四蓮點頭,到如今她還猜不出來麼,那外頭的宮裝女子就是這宮中的嬪妃,而她要去救的人,身份也是不難猜測了,說不得裡頭的人就是弘治帝的某個兒子……
當然,不會是已經長大成年的太子,二皇子又或是三皇子,太子身體康健,人又在東宮,依着他的身份地位,用不着用這手段把自己弄來,二皇子與三皇子都在宮外有了自己的府邸,自然也不會把自己弄進皇宮,只有小一些的皇子纔會跟着母妃住在宮裡。
所以裡面的人,那就就能是年歲小一些的皇子了,四皇子、五皇子、六皇子又或是更小的皇子?
四蓮想起了牟彪曾經說過,那位五皇子雖說生母出身不高,但是在宮中實則是極受弘治帝寵愛的,想要在皇帝的眼皮子下頭,在冷宮之中行如此大膽行徑,不是受寵的嬪妃想來也沒那本事,所以……適才那女子十有八九便是樊貴人了?
前頭的黑袍人走到了一處房門前,站定了腳步,伸手輕輕推開了門,門裡靜悄悄的,只有一盞油燈,燈焰如豆在桌上輕輕搖曳,有宮女打扮的女子輕手輕腳的出來見着黑袍人行了一禮,黑袍人開口小聲道,
“可是睡着?”
那宮女點頭,看了一眼四蓮,側身讓開,黑袍人領着四蓮緩步進去,轉過屏風,見得牀上躺着一個孩子,生得倒是眉目如畫,與外頭那女子有七八分相似,不過小臉蒼白,脣色發紫,他似是睡得極不安穩,聽得一點響動,細長的睫毛就不停的抖動,眼皮下的眼珠子開始左右轉動,似是要醒過來,黑袍人忙上前輕輕拍撫,低聲的安慰着,四蓮一看那孩子的面相,就知這孩子確是心疾病人,所以纔會脣色呈烏紫之色。
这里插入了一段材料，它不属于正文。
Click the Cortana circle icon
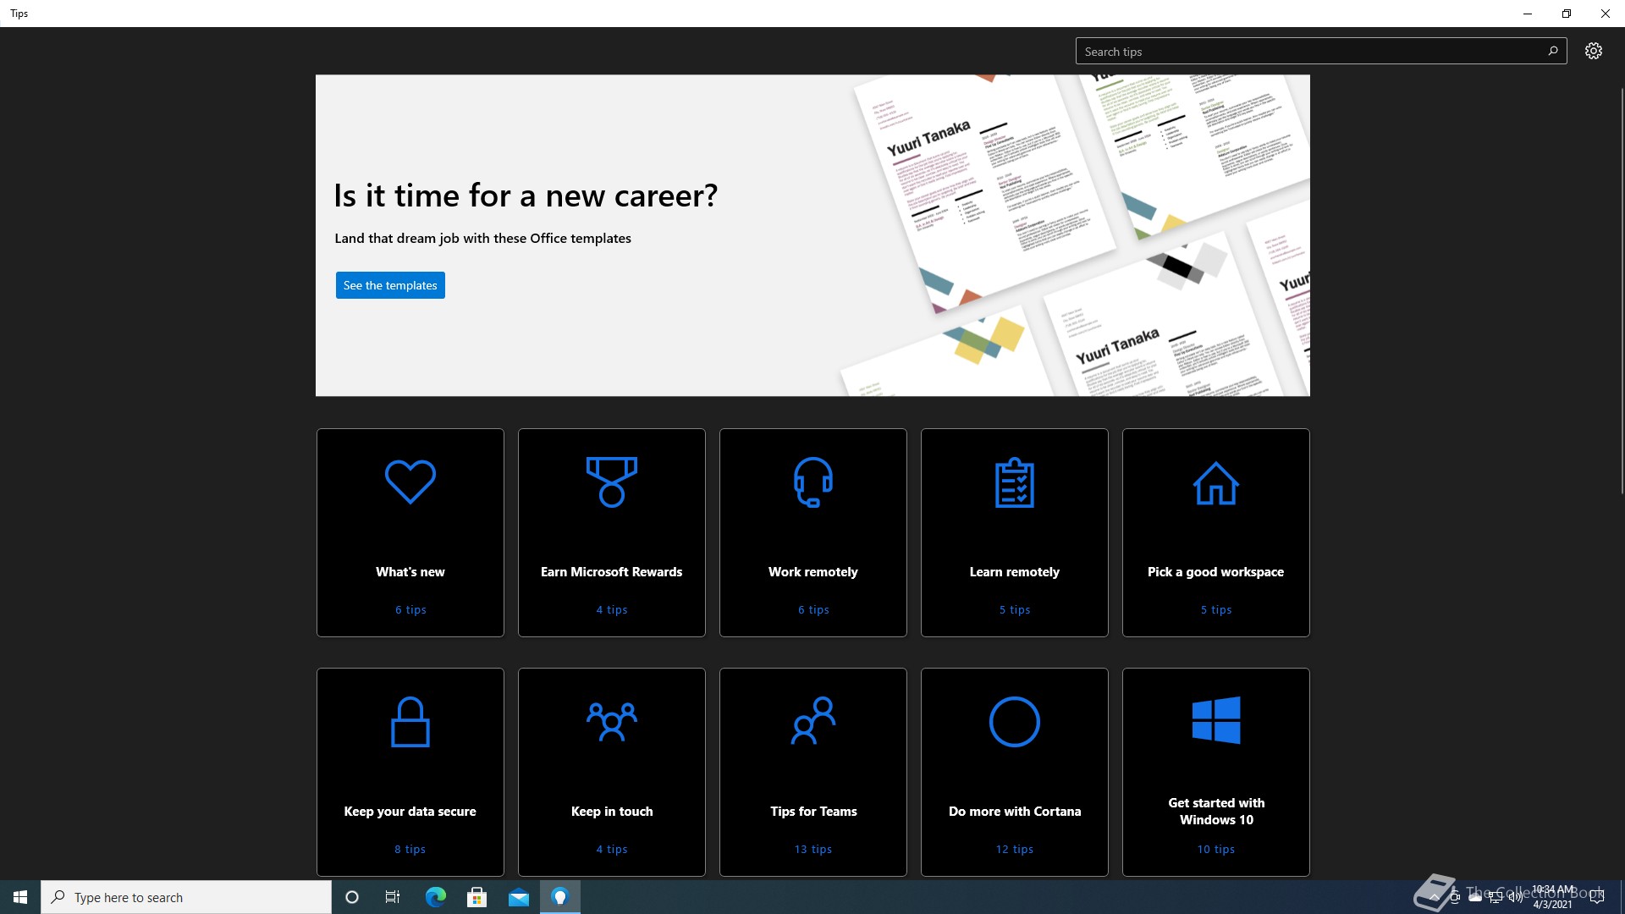This screenshot has height=914, width=1625. [1014, 722]
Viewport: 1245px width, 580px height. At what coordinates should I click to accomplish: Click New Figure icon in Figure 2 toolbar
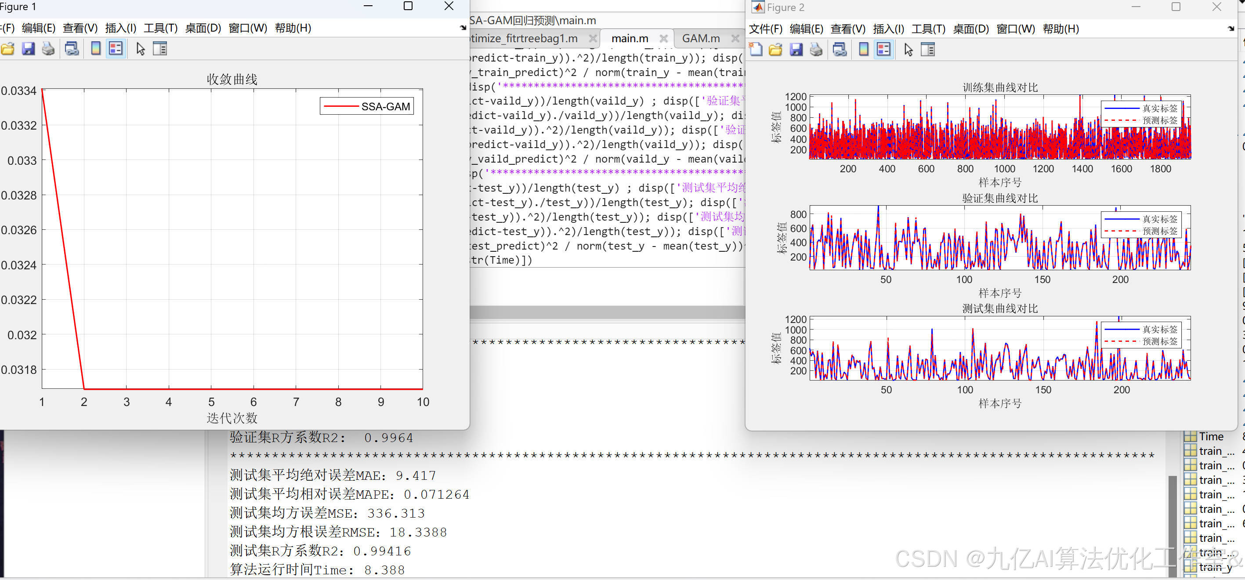pos(755,49)
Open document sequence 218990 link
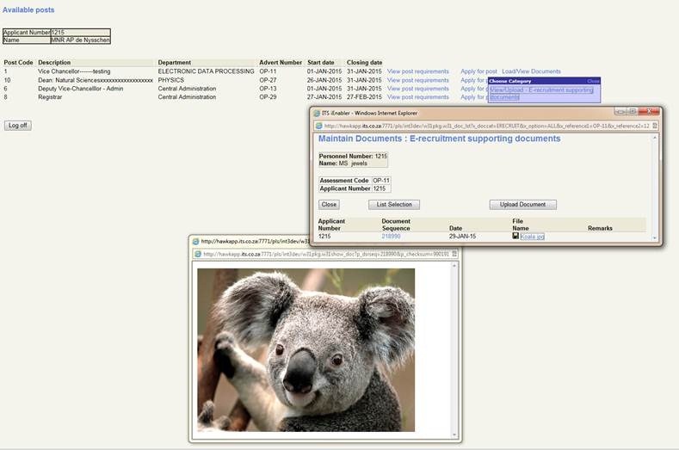Screen dimensions: 679x450 [x=391, y=236]
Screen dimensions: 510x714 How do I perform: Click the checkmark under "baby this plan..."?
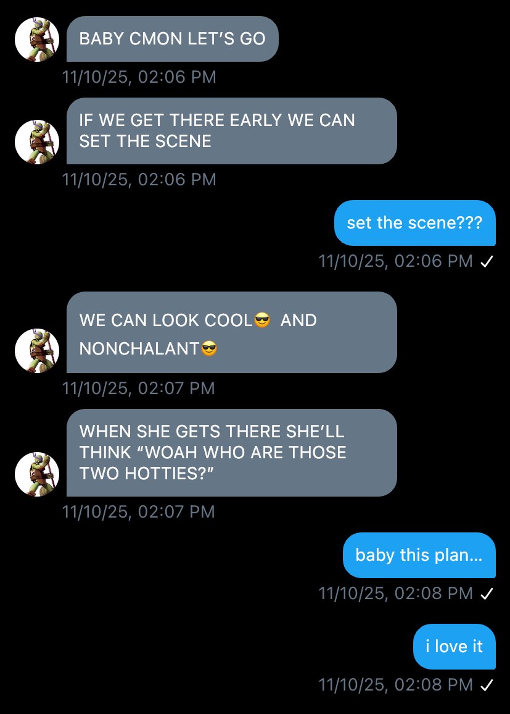click(487, 594)
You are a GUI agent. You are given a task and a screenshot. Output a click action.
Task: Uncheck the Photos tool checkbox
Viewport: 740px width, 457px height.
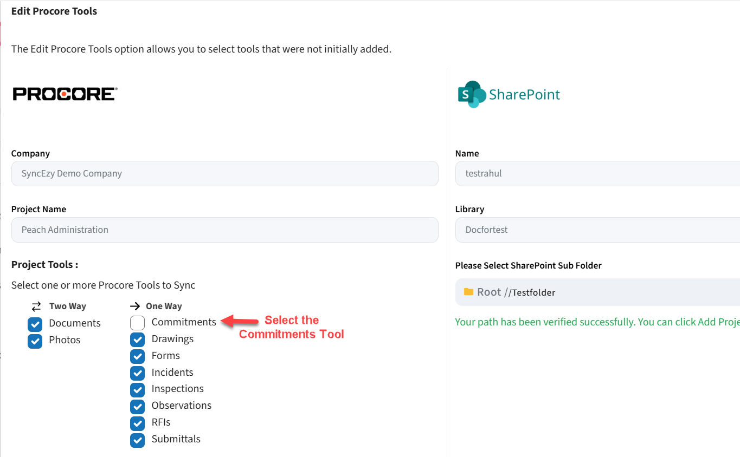(35, 341)
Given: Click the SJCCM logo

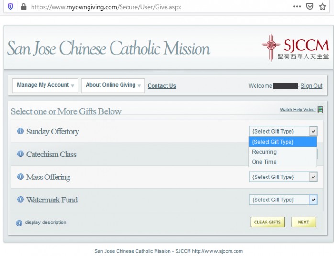Looking at the screenshot, I should click(295, 47).
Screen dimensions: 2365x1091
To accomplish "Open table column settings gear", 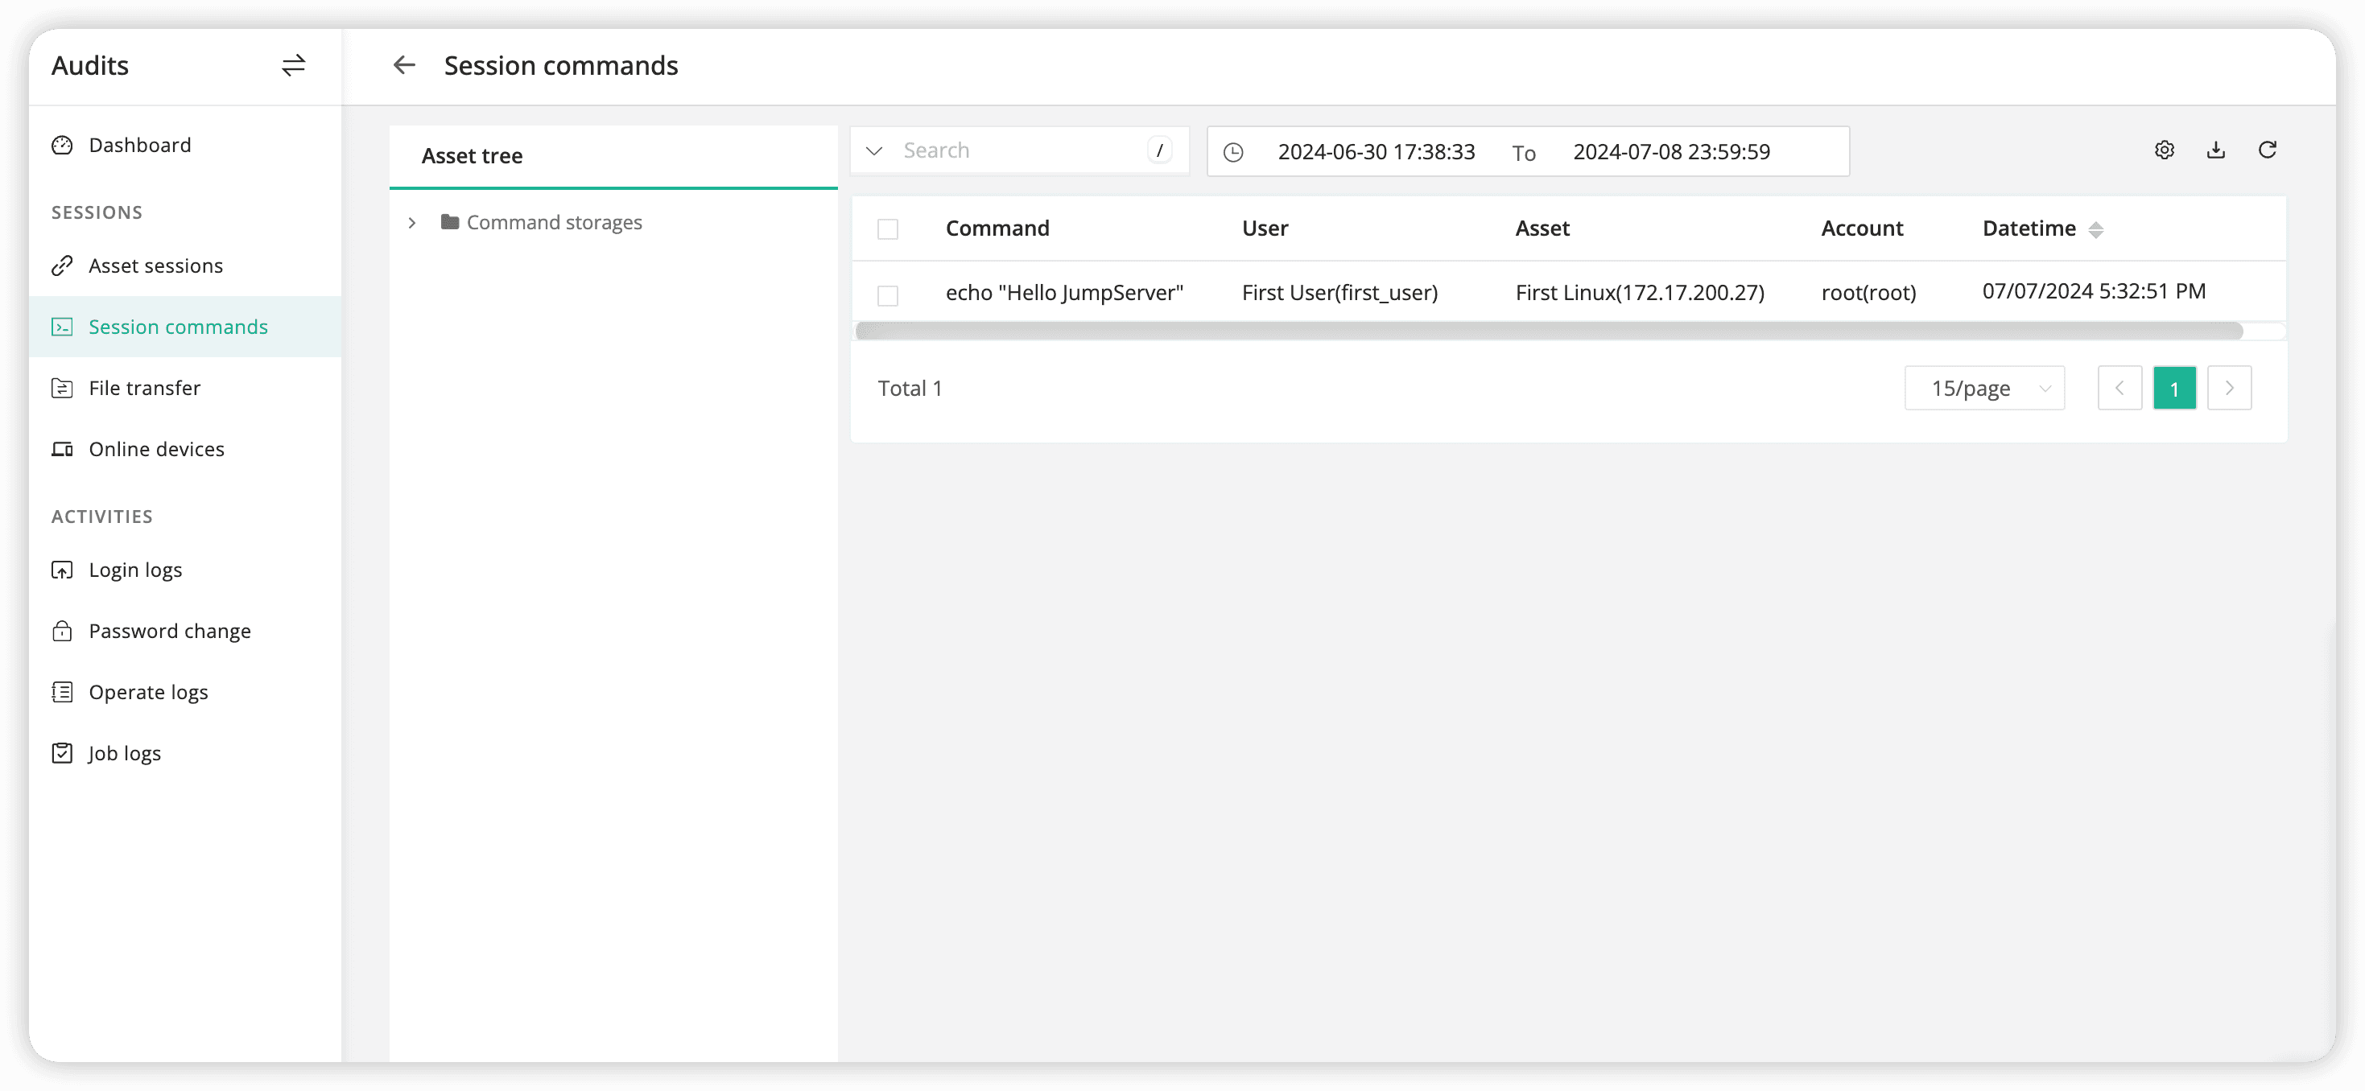I will point(2164,150).
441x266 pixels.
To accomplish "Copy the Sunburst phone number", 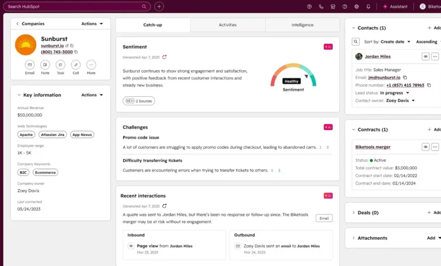I will [76, 52].
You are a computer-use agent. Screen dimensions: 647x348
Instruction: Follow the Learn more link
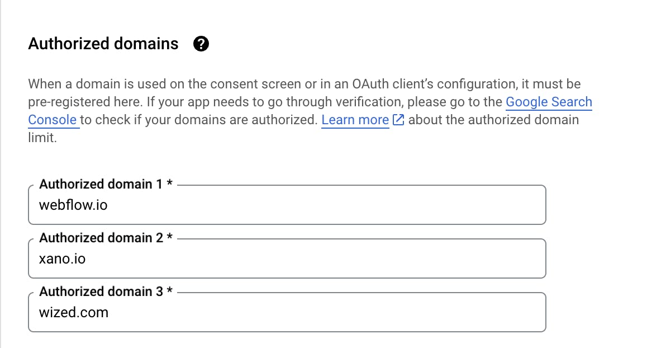(x=355, y=120)
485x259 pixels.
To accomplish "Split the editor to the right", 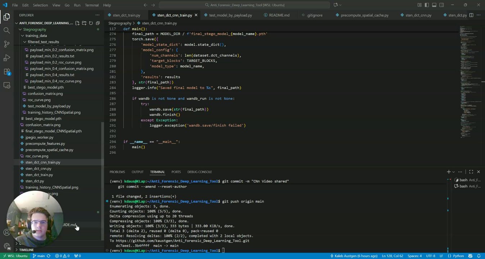I will (x=471, y=15).
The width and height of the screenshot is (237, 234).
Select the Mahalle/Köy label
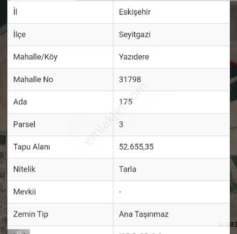click(x=36, y=57)
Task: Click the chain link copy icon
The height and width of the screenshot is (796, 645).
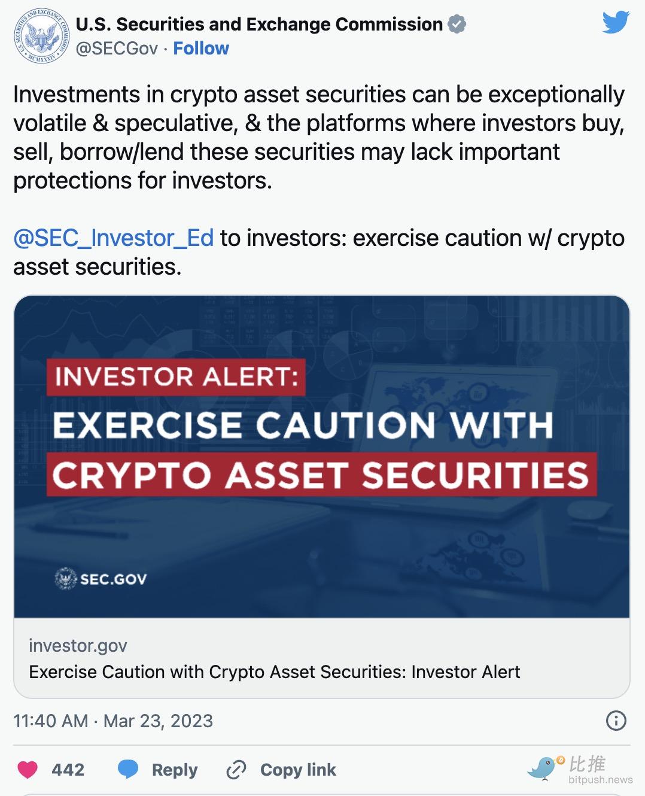Action: pyautogui.click(x=236, y=770)
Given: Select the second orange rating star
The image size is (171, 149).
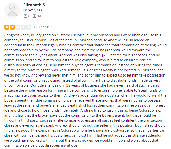Looking at the screenshot, I should point(12,27).
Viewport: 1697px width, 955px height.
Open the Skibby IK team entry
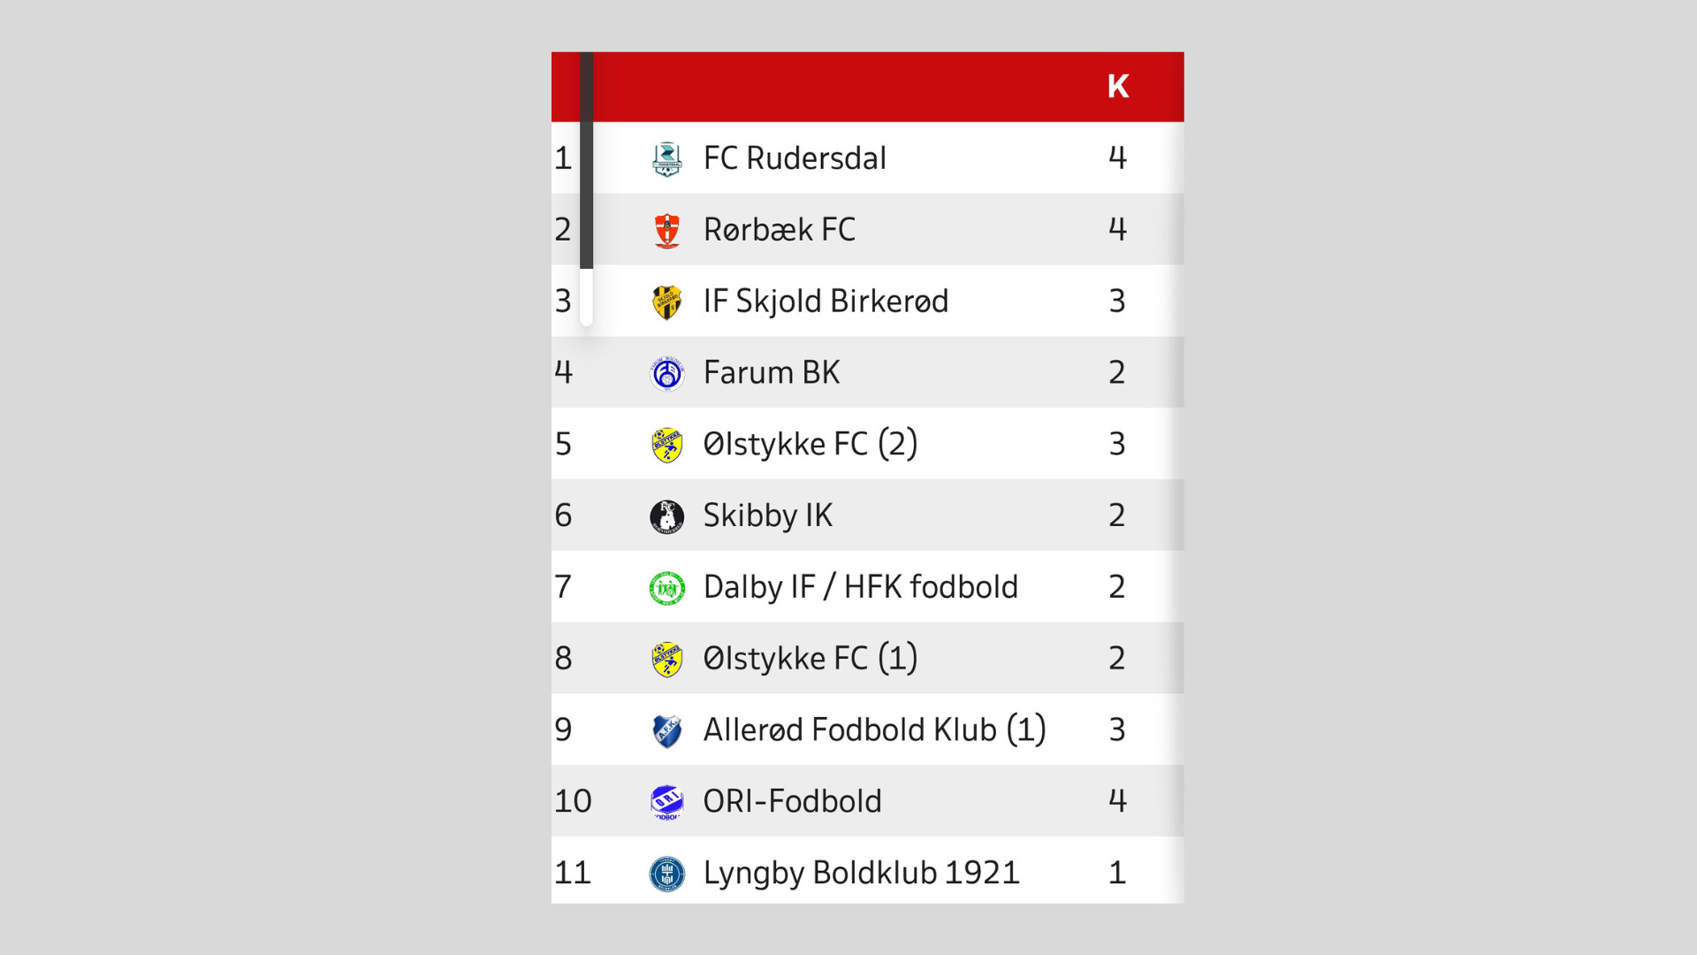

四蓮皺了眉頭,衝黑袍人使了一個眼色,二人退出來後,四蓮才小聲道,
“你沒有告訴我是一個孩子……”
黑袍人應道,
“有甚麼關係,都是一樣的救人!”
四蓮搖頭眉頭緊鎖,
“兒童的身體怎麼能同成人比,這孩子患有先天的心疾,想來自小就體弱,若是再開胸取物,只怕是……”
只怕自己以爲的二成把握都沒有,那是十成十的會死!
黑袍人聞言目露兇光,壓低了聲音惡狠狠道,
“事到如今,你的命就同他的命綁在一塊兒了,他死……你死,他活……你活!”
四蓮聞言垂下眼皮沒有多言,心中暗道,
“他死我死,他活我也是死,人都讓我見着了,還能有活路麼?”
半晌她緩緩道,
“你即是通醫術,便開一劑昏睡的藥給他吃了……”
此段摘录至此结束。